Welcome to PyTrie’s documentation!

pytrie is a pure Python implementation of the trie (prefix tree) data structure.

A trie is a tree data structure that is used to store a mapping where the keys are sequences, usually strings over an alphabet. In addition to implementing the mapping interface, tries facilitate finding the items for a given prefix, and vice versa, finding the items whose keys are prefixes of a given key K. As a common special case, finding the longest-prefix item is also supported.

Algorithmically, tries are more efficient than binary search trees (BSTs) both in lookup time and memory when they contain many keys sharing relatively few prefixes. Unlike hash tables, trie keys don’t need to be hashable. In the current implementation, a key can be any finite iterable with hashable elements.

Usage

>>> from pytrie import SortedStringTrie as Trie
>>> t = Trie(an=0, ant=1, all=2, allot=3, alloy=4, aloe=5, are=6, be=7)
>>> t
SortedStringTrie({'all': 2, 'allot': 3, 'alloy': 4, 'aloe': 5, 'an': 0, 'ant': 1, 'are': 6, 'be': 7})
>>> t.keys(prefix='al')
['all', 'allot', 'alloy', 'aloe']
>>> t.items(prefix='an')
[('an', 0), ('ant', 1)]
>>> t.longest_prefix('antonym')
'ant'
>>> t.longest_prefix_item('allstar')
('all', 2)
>>> t.longest_prefix_value('area', default='N/A')
6
>>> t.longest_prefix('alsa')
Traceback (most recent call last):
    ...
KeyError
>>> t.longest_prefix_value('alsa', default=-1)
-1
>>> list(t.iter_prefixes('allotment'))
['all', 'allot']
>>> list(t.iter_prefix_items('antonym'))
[('an', 0), ('ant', 1)]

Reference documentation

Classes

class pytrie.Trie(*args, **kwargs)

Bases: _abcoll.MutableMapping

Base trie class.

As with regular dicts, keys are not necessarily returned sorted. Use SortedTrie if sorting is required.

KeyFactory

alias of tuple

NodeFactory

alias of Node

__init__(*args, **kwargs)

Create a new trie.

Parameters are the same with dict().

classmethod fromkeys(iterable, value=None)

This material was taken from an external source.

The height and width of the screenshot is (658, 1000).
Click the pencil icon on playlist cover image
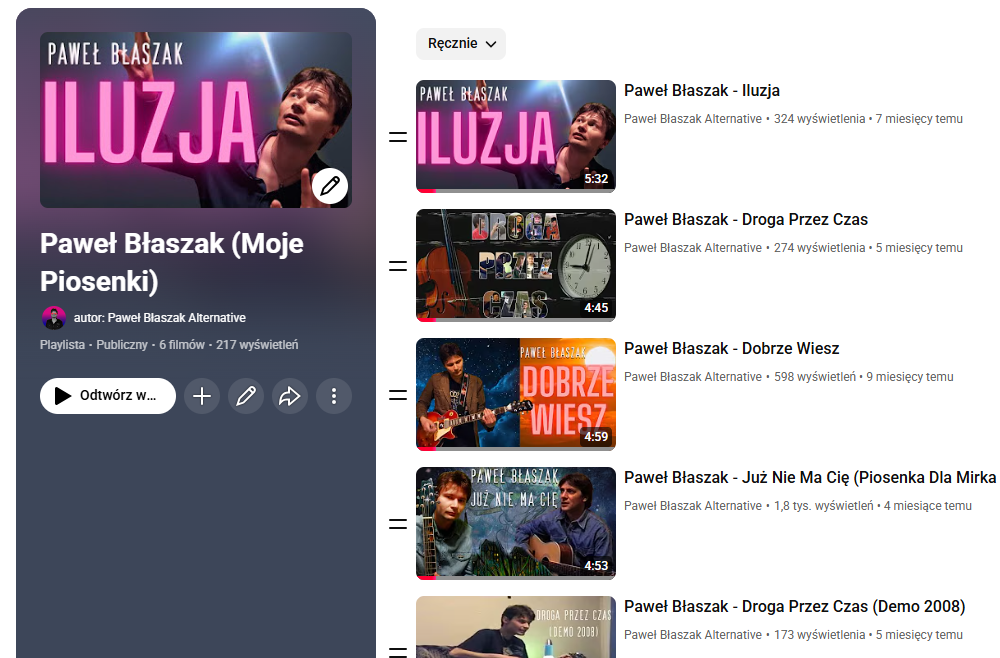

Create a new trie with keys from iterable and values set to value.

Parameters are the same with dict.fromkeys().

class pytrie.StringTrie(*args, **kwargs)

Bases: pytrie.Trie

A more appropriate for string keys Trie.

class pytrie.SortedTrie(*args, **kwargs)

Bases: pytrie.Trie

A Trie that returns its keys (and associated values/items) sorted.

class pytrie.SortedStringTrie(*args, **kwargs)

Bases: pytrie.SortedTrie, pytrie.StringTrie

A Trie that is both a StringTrie and a SortedTrie

Trie methods

The following methods are specific to tries; they are not part of the mapping API.

Trie.longest_prefix(key[, default])

Return the longest key in this trie that is a prefix of key.

If the trie doesn’t contain any prefix of key:
  • if default is given, return it
  • otherwise raise KeyError
Trie.longest_prefix_value(key[, default])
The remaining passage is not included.